Neither were the first wave of speech-recognition systems user friendly. Known as discrete speech systems (rather than today’s continuous speech systems), they required users to pause between each word (instead of speaking at a normal pace of dictation). Overall, users had to learn how to ‘talk’ to a computer rather than having the latter ‘listen’. For the typically conservative physician, this was asking for the moon. As technology advanced through the 1990s and the current decade, the speech-recognition industry has adapted its offerings to the specific requirements of hospitals – seen as a potentially massive market. Increase in processor speeds and database size has been accompanied by dedicated subsystems for speech-recognition (regardless of accents, timbre or the occasional head cold).

 

Current continuous speech-recognition systems can handle over 150 words per minute, with accuracy levels of more than 98 percent. Aside from pure dictation, they can also be used for managing e-mail, launching programs and calling up files or records.
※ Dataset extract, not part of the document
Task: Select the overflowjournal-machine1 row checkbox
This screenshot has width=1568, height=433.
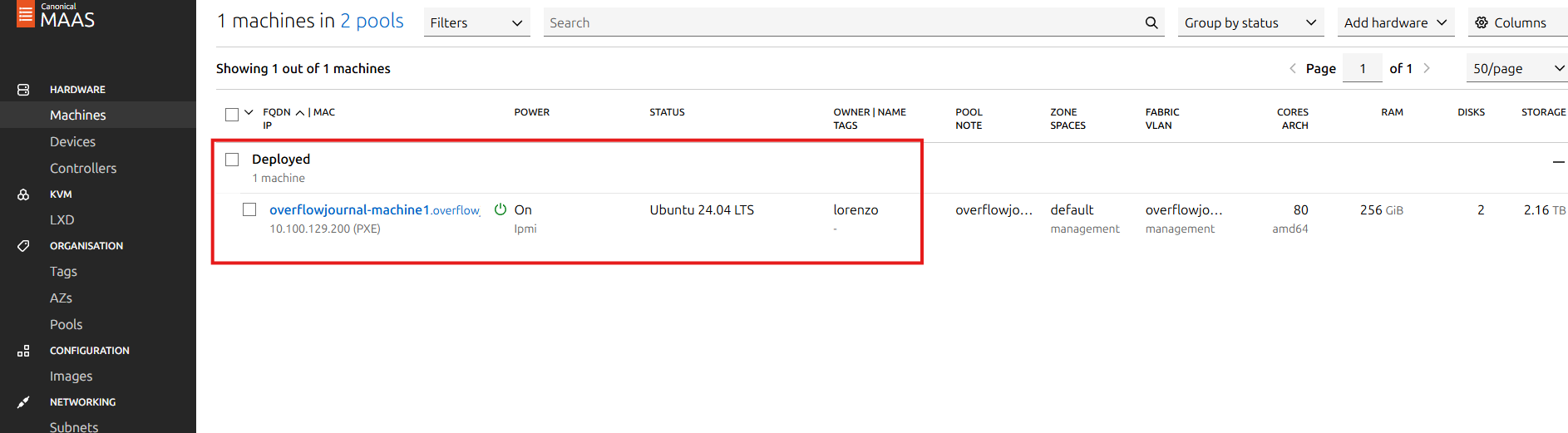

In general, they increase productivity and reduce delays in tasking and information turnaround.

 

The reduction in errors from transcription makes one of the most powerful cases for wider acceptance of speech-recognition. So too do data protection standards in the healthcare sector. Unlike handwritten notes (or cassettes), patient information is enveloped within the ICT security umbrella and protected against unauthorised access. Yet another evident benefit for workflow efficiency is the fact that speech data can be accessed round-the-clock, from anywhere.

 

Electronic Medical/Health Record (EMR/EHR) projects will, however, play the most significant role in driving demand for speech-recognition technologies – as a closely associated, paperless facet of the emerging (and technologically seamless) healthcare system. Within EMR/EHR, voice-recognition technology can be integrated into search and query functions, document compilation, form filling, prescription and order writing.

 

In the near future, speech-recognition technology is expected to benefit the upcoming wave of pervasive, digital hospitals, with documentation created at patient’s bedside terminals (or for that matter, in an ambulance). Conversely, the spate of investments in new ICT infrastructure at hospitals also makes them primed for integrating speech-recognition systems – and to leapfrog intermediate solutions such as digital dictation. (TS)

 

In March 1980, a futuristic version of the US Air Force’s F-16 warplane was unveiled to showcase cutting-edge innovations. These included an automated manoeuvring attack system and a full-authority triplex digital flight control system.

 

Demonstrated too was what some observers billed a very “unusual” item - in the shape of a VCID (voicecontrolled interactive device) for the warplane’s avionics.

 

The VCID claimed a “staggering” 90% success rate. However, the technology of the period limited its repertoire to 256 one-word commands. So too did real-world requirements: humans can hardly conduct intelligent discourse under the 5G-plus forces common to a fighter jet.

 

As always, the unkindest words came from a US Army soldier; few Air Force pilots, he said, had a vocabulary of more than 256 words.